PROBLEM TO SOLVE ->
Tally how many lines in the data hold the word "computer", and give the result with no other text.

RECORDS FOR THIS TASK ->
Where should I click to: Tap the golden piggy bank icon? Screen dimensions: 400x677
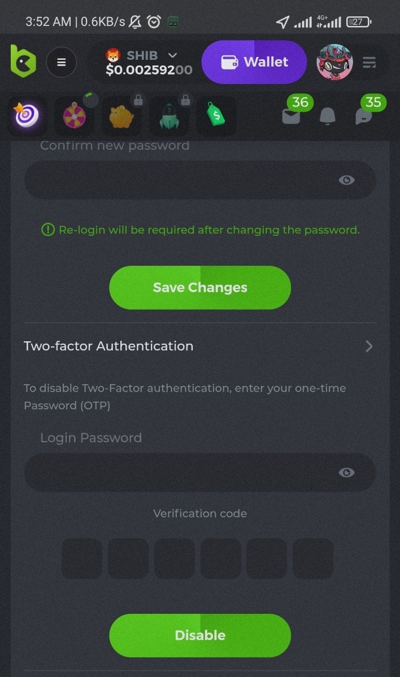121,116
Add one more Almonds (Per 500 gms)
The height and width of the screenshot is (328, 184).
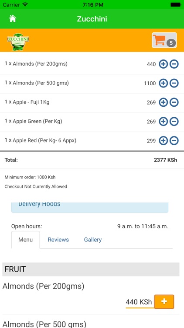pos(164,83)
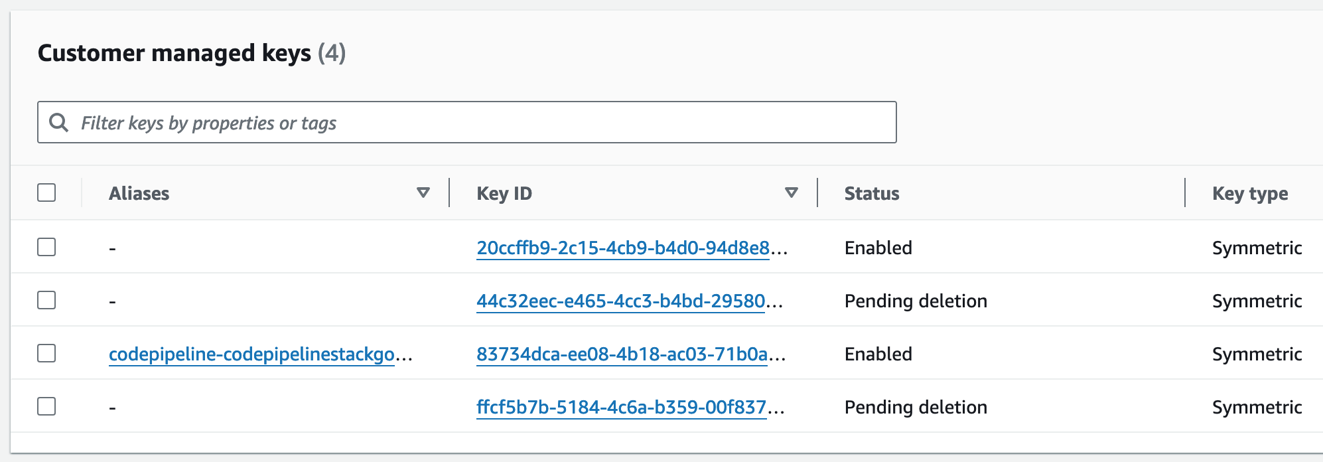This screenshot has height=462, width=1323.
Task: Check the 20ccffb9 key row checkbox
Action: 46,247
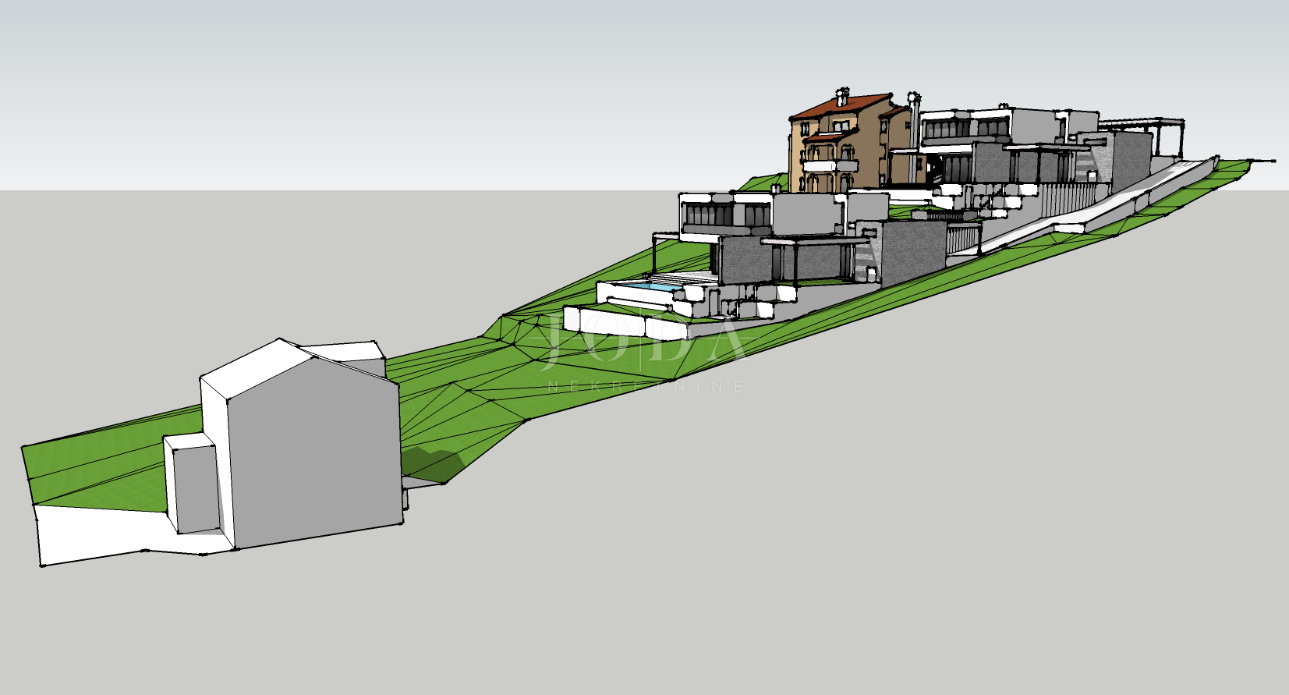Click the JODA watermark logo
This screenshot has height=695, width=1289.
(643, 343)
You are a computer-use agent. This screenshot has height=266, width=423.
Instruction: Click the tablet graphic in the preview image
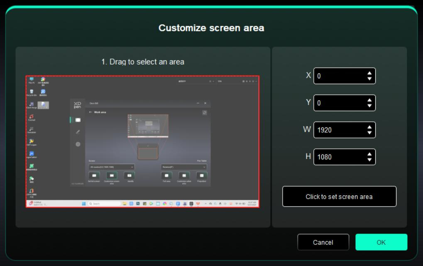148,151
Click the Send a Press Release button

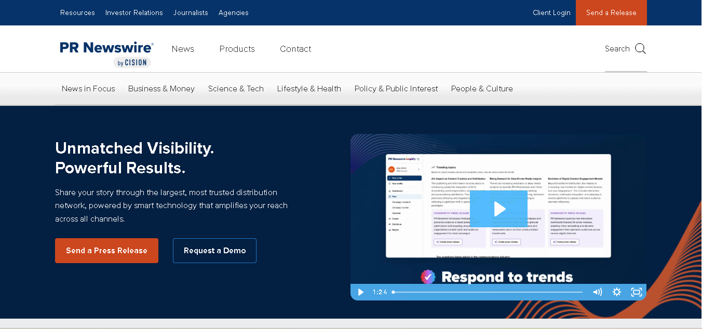tap(106, 251)
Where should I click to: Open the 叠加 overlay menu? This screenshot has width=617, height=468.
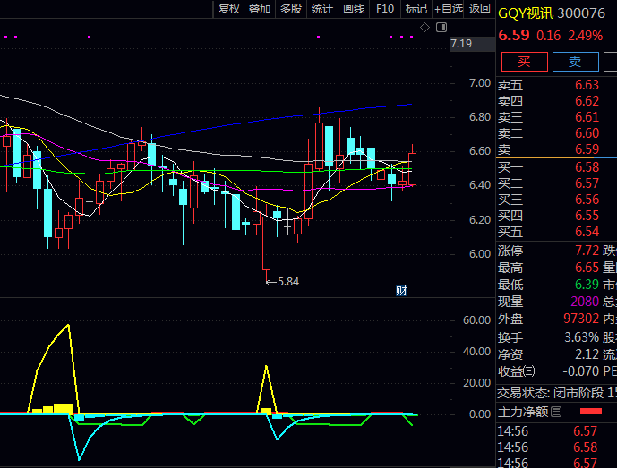click(x=260, y=9)
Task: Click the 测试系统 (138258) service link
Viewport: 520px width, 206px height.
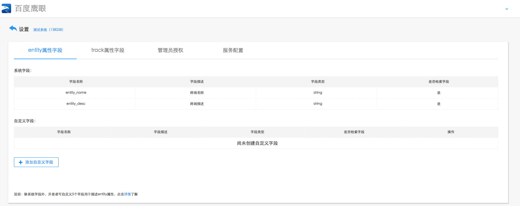Action: 48,30
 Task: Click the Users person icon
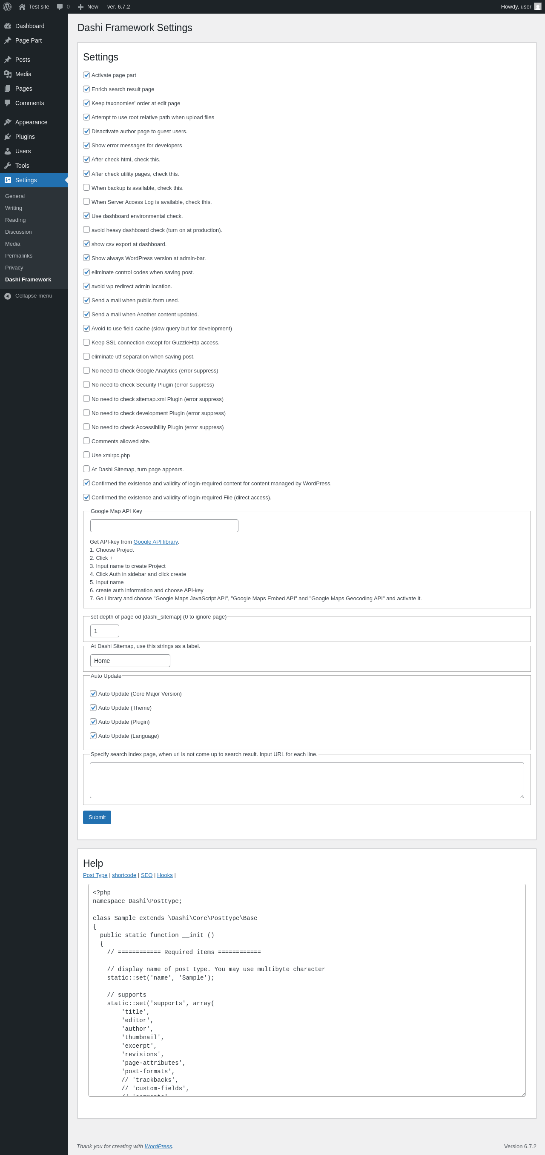pos(8,151)
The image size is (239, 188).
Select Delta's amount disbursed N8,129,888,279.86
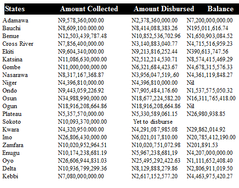pyautogui.click(x=155, y=169)
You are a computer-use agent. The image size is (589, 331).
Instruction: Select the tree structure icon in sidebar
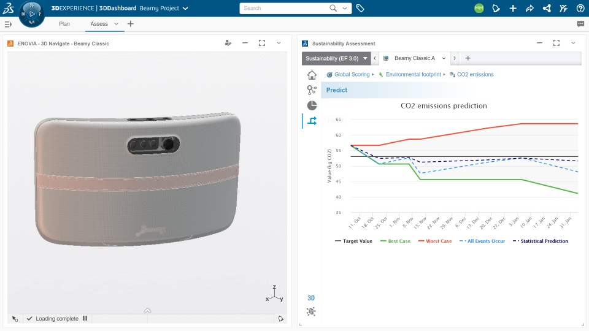pos(312,90)
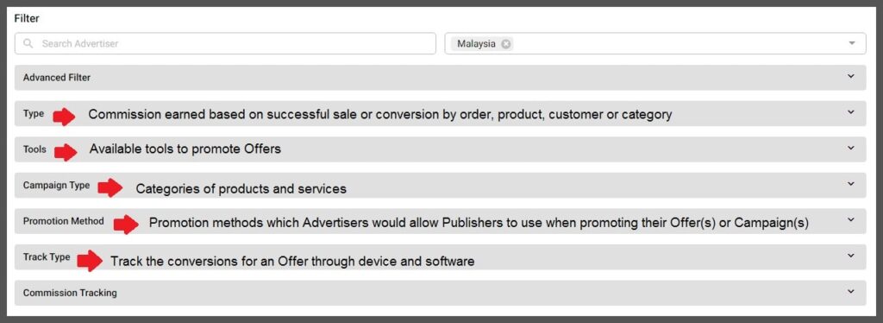Focus the Search Advertiser field
The width and height of the screenshot is (883, 323).
tap(225, 43)
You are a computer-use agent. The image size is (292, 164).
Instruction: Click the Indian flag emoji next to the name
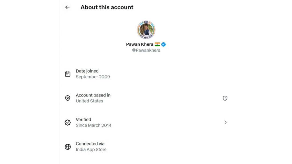click(157, 44)
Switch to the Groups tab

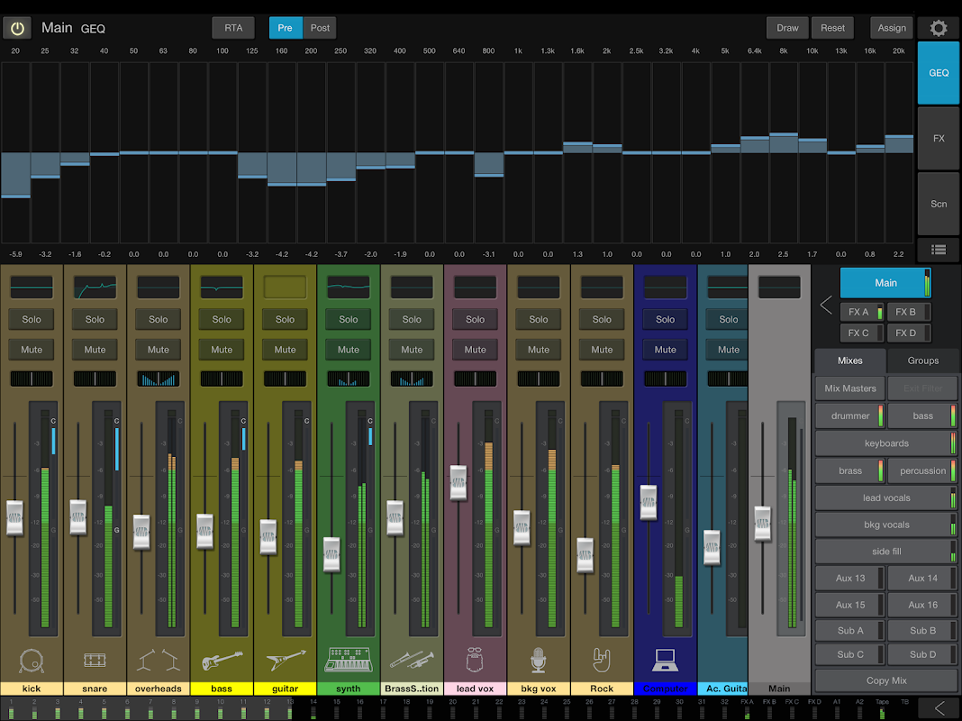[922, 361]
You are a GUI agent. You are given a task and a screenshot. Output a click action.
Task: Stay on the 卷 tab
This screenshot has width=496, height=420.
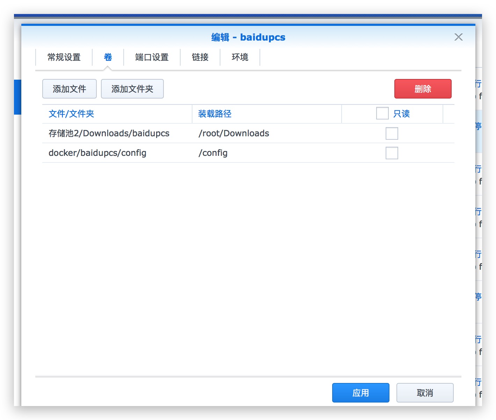click(x=108, y=57)
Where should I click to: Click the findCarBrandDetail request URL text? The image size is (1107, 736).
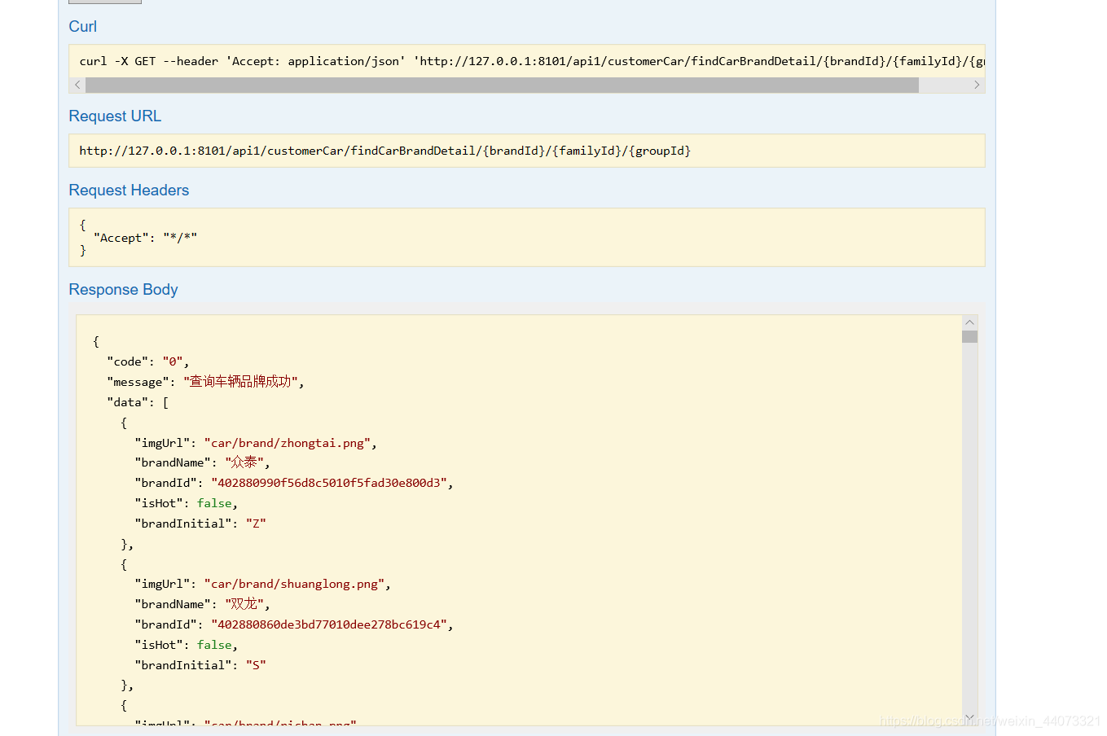coord(384,151)
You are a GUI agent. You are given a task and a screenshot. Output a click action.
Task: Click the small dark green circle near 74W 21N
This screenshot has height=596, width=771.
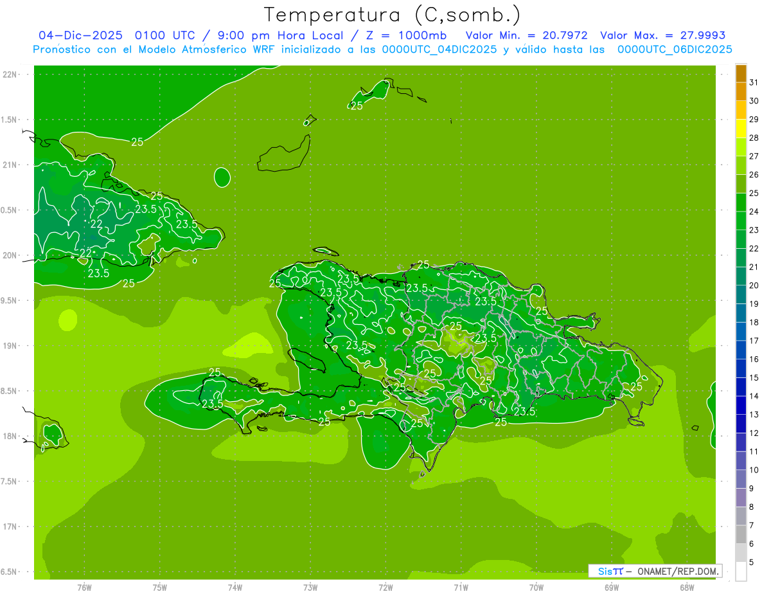[222, 176]
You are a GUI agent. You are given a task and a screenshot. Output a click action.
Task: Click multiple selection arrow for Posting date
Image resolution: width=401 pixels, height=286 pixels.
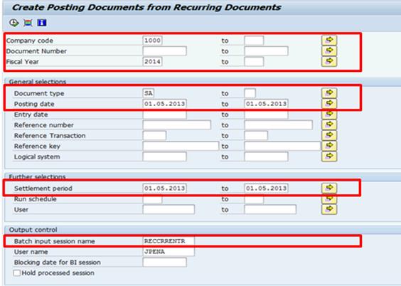pos(329,104)
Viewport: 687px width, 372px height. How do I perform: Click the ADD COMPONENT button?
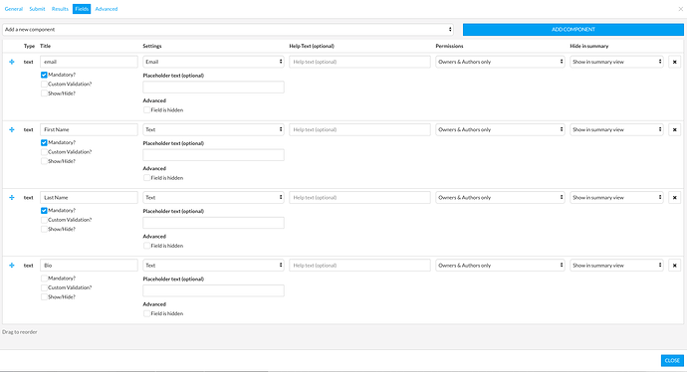tap(573, 29)
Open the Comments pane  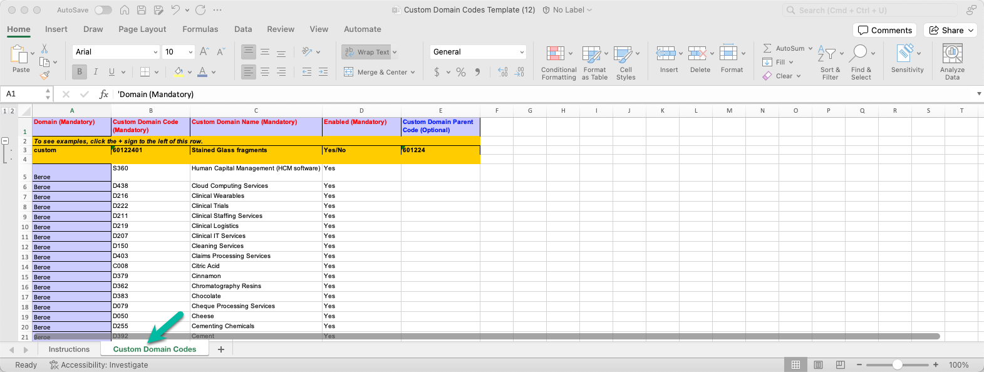884,30
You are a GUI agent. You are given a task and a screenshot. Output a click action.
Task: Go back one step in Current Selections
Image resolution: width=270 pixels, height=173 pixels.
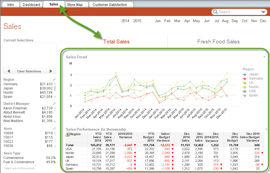click(9, 71)
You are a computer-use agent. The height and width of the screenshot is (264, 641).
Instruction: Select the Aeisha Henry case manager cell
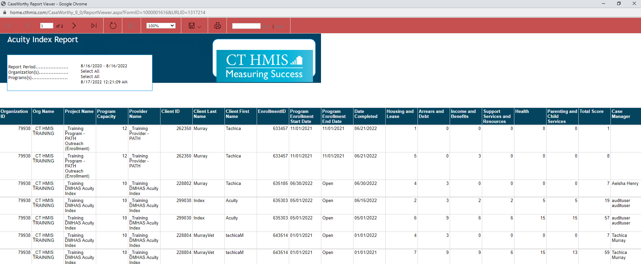pyautogui.click(x=625, y=184)
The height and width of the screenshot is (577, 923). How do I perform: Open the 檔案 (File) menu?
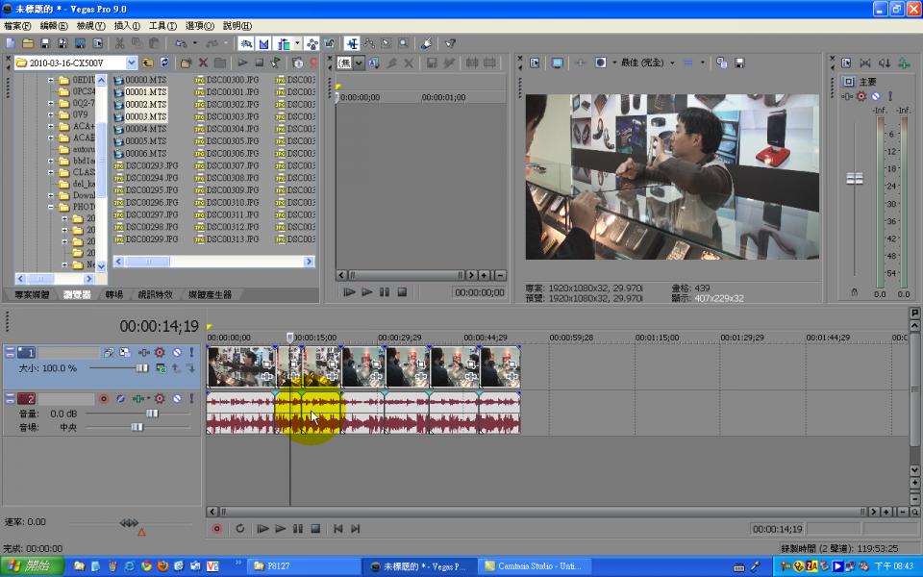tap(17, 26)
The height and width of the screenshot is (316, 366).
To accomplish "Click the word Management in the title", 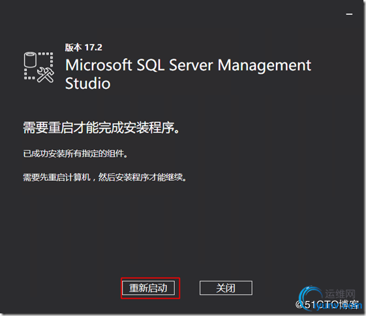I will click(264, 65).
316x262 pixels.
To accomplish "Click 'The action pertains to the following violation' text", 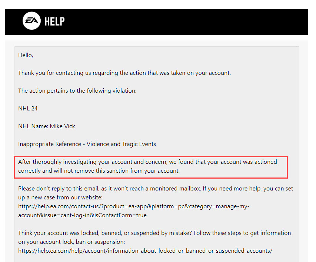I will (77, 91).
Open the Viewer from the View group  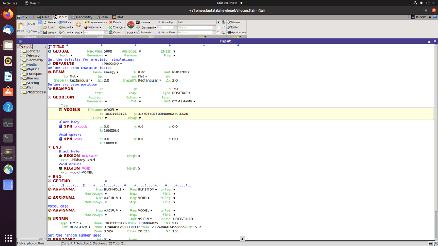coord(234,22)
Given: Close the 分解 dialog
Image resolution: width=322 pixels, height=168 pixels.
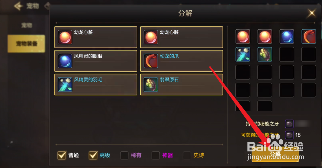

ANSWER TO THIS TASK ->
4